編集だよりー 2009年8月7日編集だより

2009.08.07

小岩井忠道

 内外の関心を集める大強度陽子加速器「J-PARC」を運用するJ-PARCセンターの広報委員会で東海村に出かけた。

 委員は独立行政法人や国立大学法人で広報活動に従事しているか地元自治体の人がほとんどだ。J-PARCセンターは、日本原子力研究開発機構と高エネルギー加速器研究機構の共同運営機関だが、やはり新しい組織のハンデだろうか。広報業務に割ける人員は限られているようだ。委員の多くはとうにお見通しらしい。この人手でJ-PARCの広報担当者たちはよくやっている、と思っていることが、何回か委員会に出るうちに分かって来る。

 とは言うものの編集者のように立場、バックグランドがいささか異なる人間としては、「広報担当者はよく頑張っている」と褒めるのも能がない。少しは役に立つようなことも、と今回も注文を付けてきた。前から気になっているのだが、素粒子物理のような話になると学問的な話をいかに分かりやすく説明するかに気が行き過ぎていやしないだろうか。しかし、いくら分かりやすく説明したところで素人には所せん別世界の話である。

 頭の柔らかい子どもたちに分かりやすく素粒子の世界を説明するのも大事だが、同時に大人も子どもも現実的、実体的に理解できる話も必要ではないか。例えば、素粒子物理の世界で米国や欧州がどのようにして主導権を握ろうとしているのか。欧米が巨額な費用をやりくりして建設し、あるいは建設しようとしている巨大加速器と比べて、J-PARCがどのような位置を占め、どんな優れた機能を持つのか。そんな比較話も交えないと、この巨大な研究施設に対する国民の理解は限られたものにしかならないのではないか。

 偉そうなことを一くさりぶって、何番手かの投手の心境になる。本日の“責任登板回数”はなんとかクリア、と。

 独立行政法人の研究開発機関は広報担当者同士の横のつながりが深く、日ごろよく顔を合わしている間柄ということだろうか。限られた時間で、実際にはなかなか内容のある議論がこの日も交わされた。表面的な議論に終わらないのは特に気持ちがいい。広報担当者の育成をどうするかといった課題にも話題は広がる。この辺になると、気楽に意見は述べにくい。会議終了後、東海駅までセンター職員にワゴン車で送ってもらう途中で、農林水産関係の研究機関の広報は弱いのではないか、という感想を言ってみた。それほど確たる根拠があるわけではないが、毎日、主な公的研究開発機関、大学などのプレスリリースをチェックしている経験に基づいての実感ではある。記事にしたいと思われるプレスリリースが明らかに少なく、時々出るのも何か素っ気ないという印象が強い。「何とか大きな記事にしてほしい」。そんな気持ちが伝わってこないプレスリリースが多い、ということだ。

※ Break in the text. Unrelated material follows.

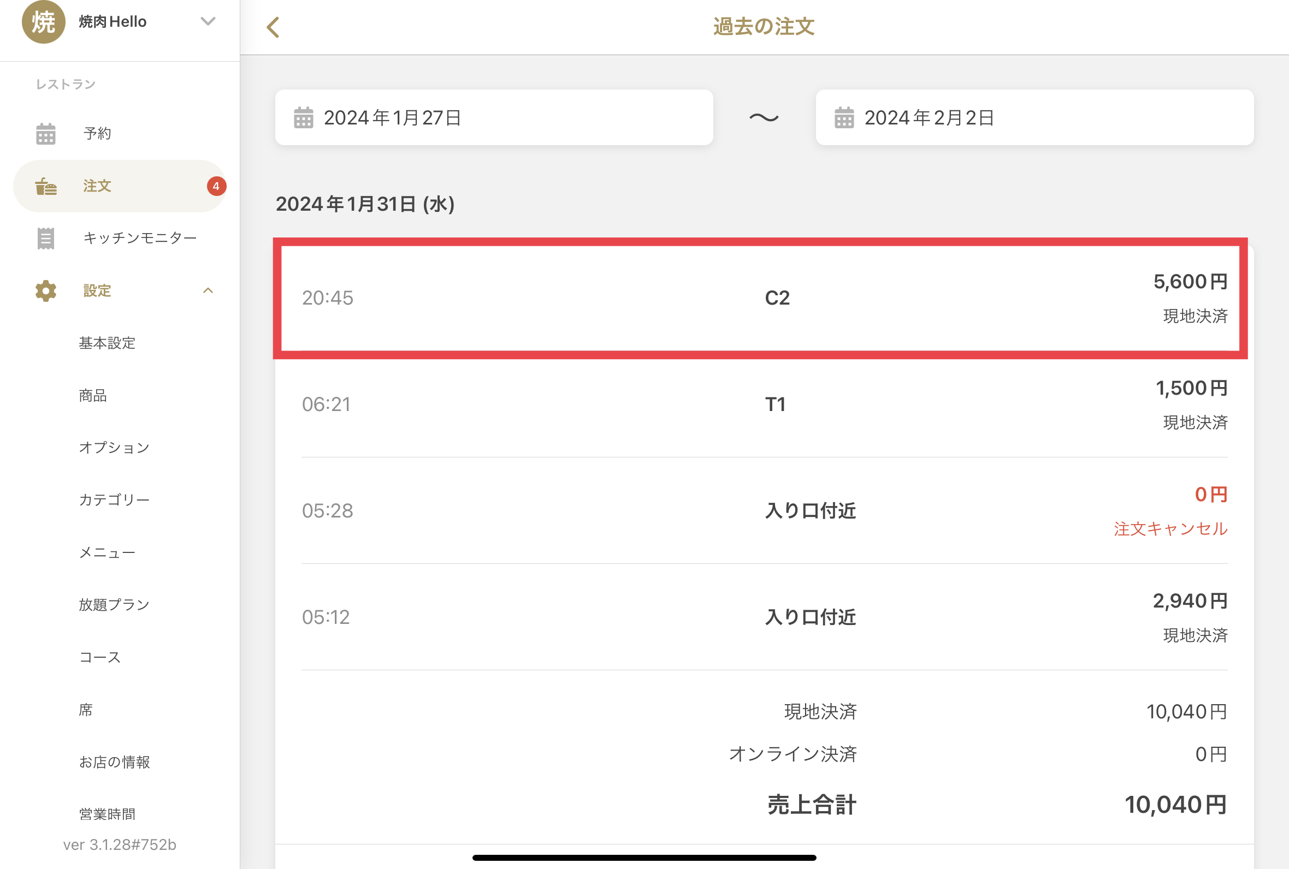Image resolution: width=1289 pixels, height=869 pixels.
Task: Select the 放題プラン plan settings
Action: [114, 604]
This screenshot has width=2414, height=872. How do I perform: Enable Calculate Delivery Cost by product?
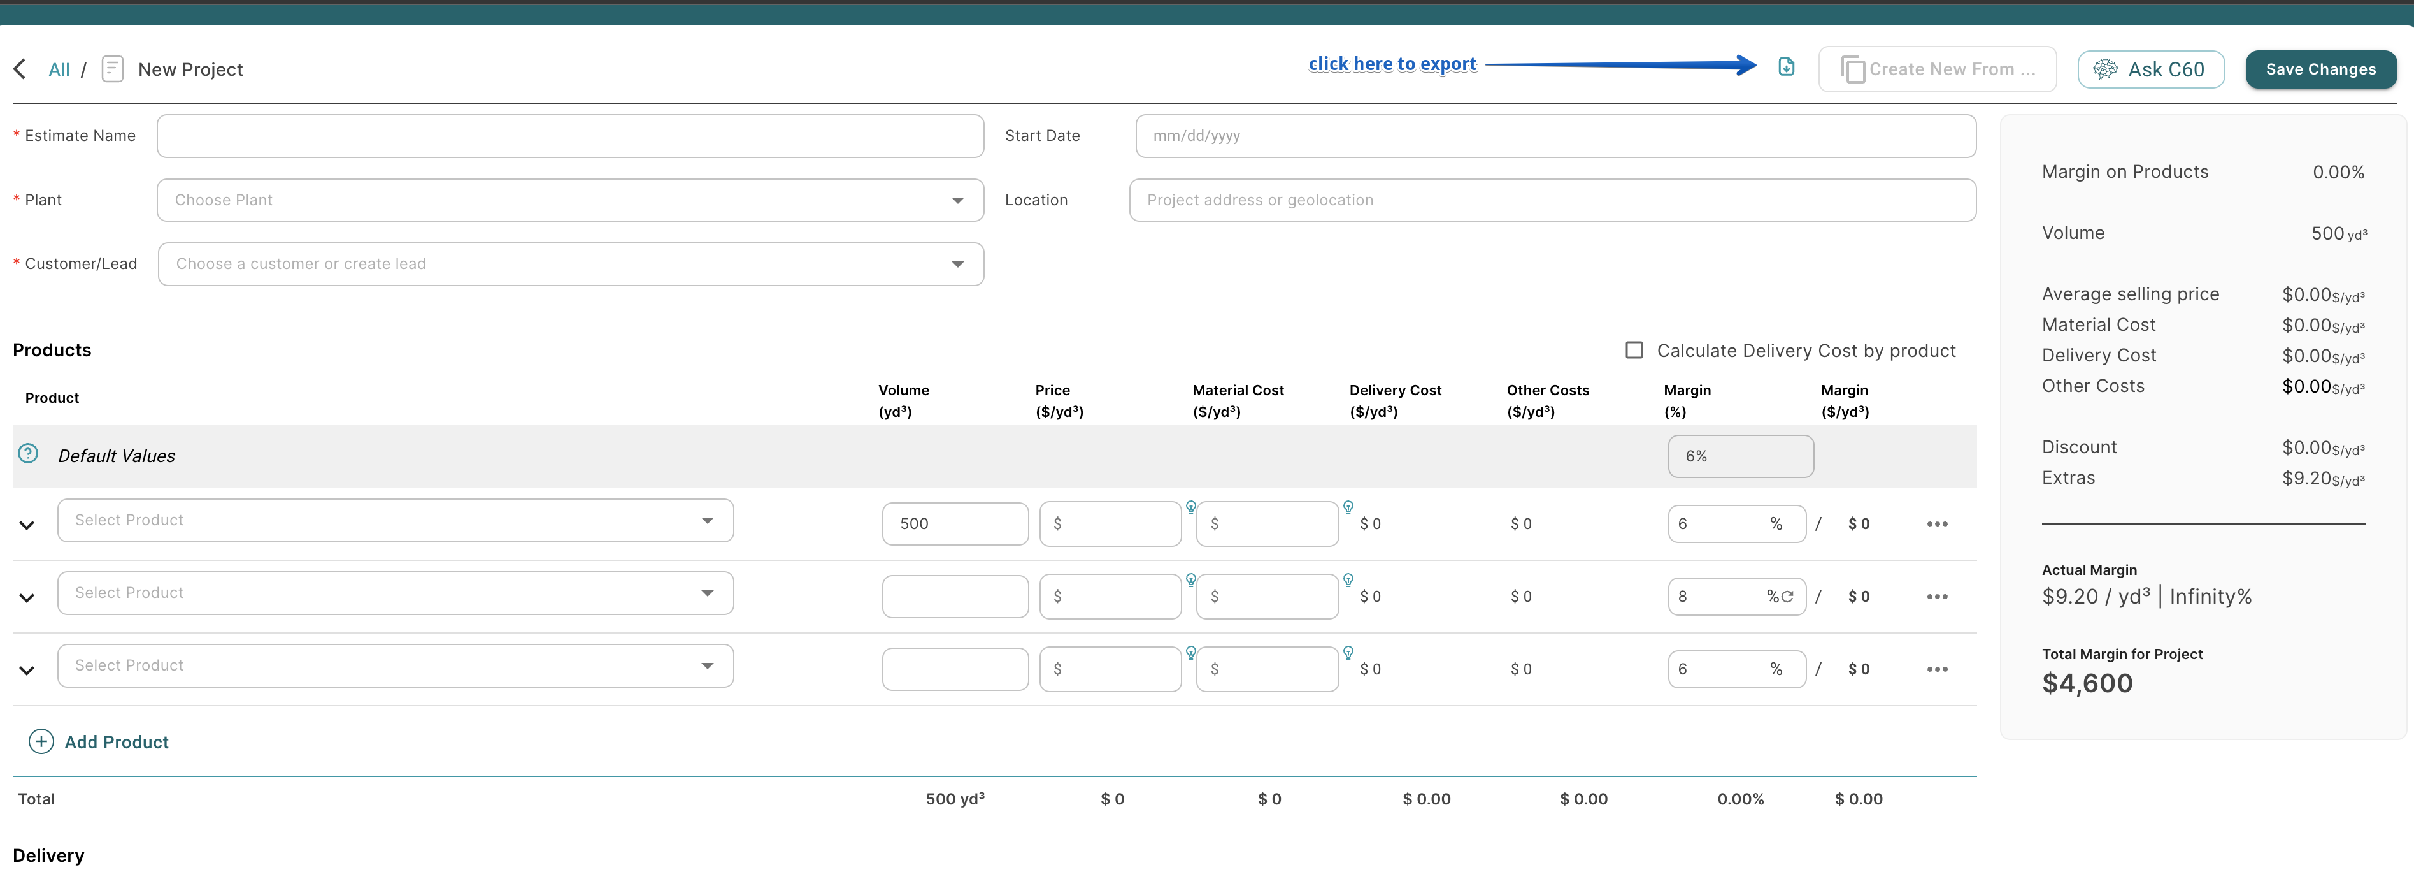[x=1634, y=350]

 「その通り。○○あたりは一応、及第点を付けられるが、後は明らかに見劣りする」。そんな意味の言葉がすぐ返ってきた。文部科学省傘下の有力研究機関の広報担当者である。すると隣からすぐに「××大学も一番広報が弱いのは農学部」という相づち。学部は異なるが当の××大学で広報業務にかかわっている人だ。

 調子に乗って、また一くさり、ぶってしまった。

 農林水産関係の研究機関が広報意欲に乏しいことは、役所との関係で説明ができないことはない。農林水産省を担当する記者は、経済部関係が大半。経済記者、特に農林水産行政を追う経済記者が研究ものを一生懸命フォローするということは考えにくい。農林水産省の広報担当者にも傘下の研究・試験機関の成果を広く知らせようという意欲は同様にわかないという状態がずっと続いているのではないか。例えば品種改良で気象条件や環境変化に強くてうまいコメの新品種が開発されたとしても、喜びも中くらい、ではないだろうか。一方で減反政策がとられているのだから。

 そんな業界の舞台裏などにかかわることまで講釈した後で、すぐに反省した。記者として歩き回っていた時代と違い、つくばに多くの公的研究機関が集まってから久しい。「新聞やテレビが研究成果をさっぱり伝えてくれないのは監督官庁と官庁詰め記者のせい」。つくばに移った農林水産関係の研究機関がそんな言い訳をしたら、各報道機関のつくば支局記者に笑いものにされるだけだろう、と。その上、名だたる大学でも農学部関係の広報意欲が見劣りするというのでは…。

 別の理由を考えないと説明はつかない、ということだろうか。